Action item.
Below are records with pictures; copy word for word only the lines between the line with "This screenshot has height=683, width=729." and the line with "the lower Daily", inclusive, and drop the pictures.

Data excerpts.
• • • • • • •
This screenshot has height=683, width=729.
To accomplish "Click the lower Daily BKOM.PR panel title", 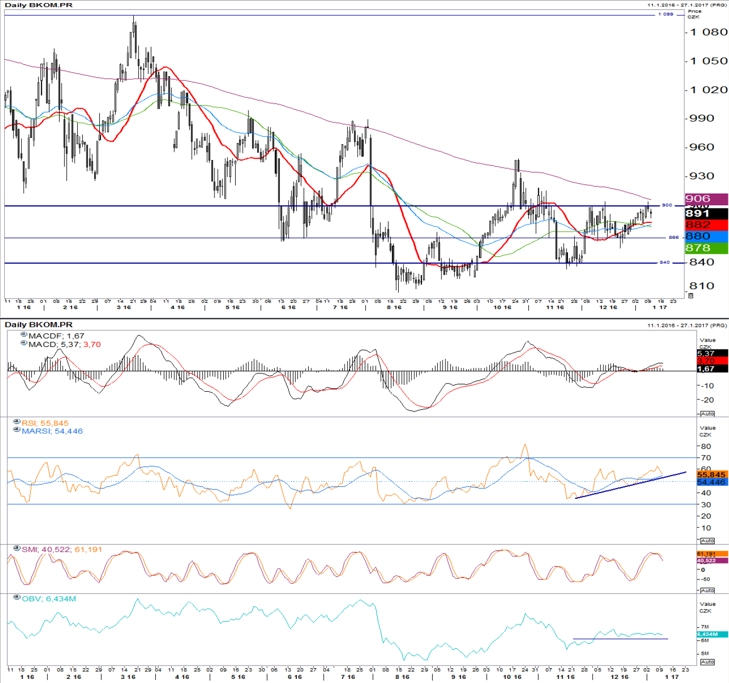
• • • • • • •
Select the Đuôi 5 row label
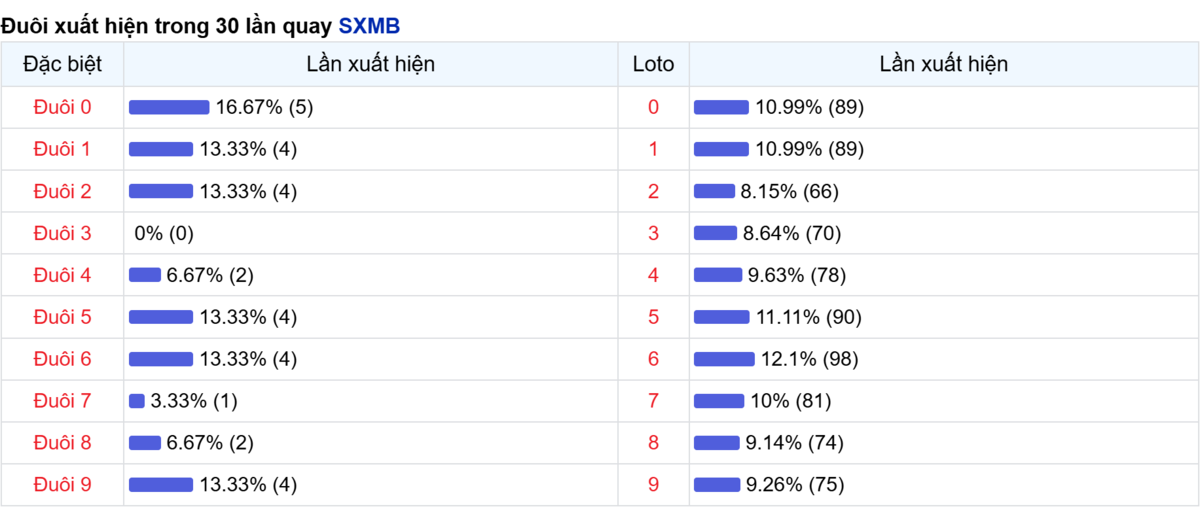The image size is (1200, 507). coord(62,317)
• • • • • • •
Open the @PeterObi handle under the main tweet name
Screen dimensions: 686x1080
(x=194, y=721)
• • • • • • •
Exercise answer.
This screenshot has height=683, width=729.
To accomplish "Click the lower Daily BKOM.PR panel title", 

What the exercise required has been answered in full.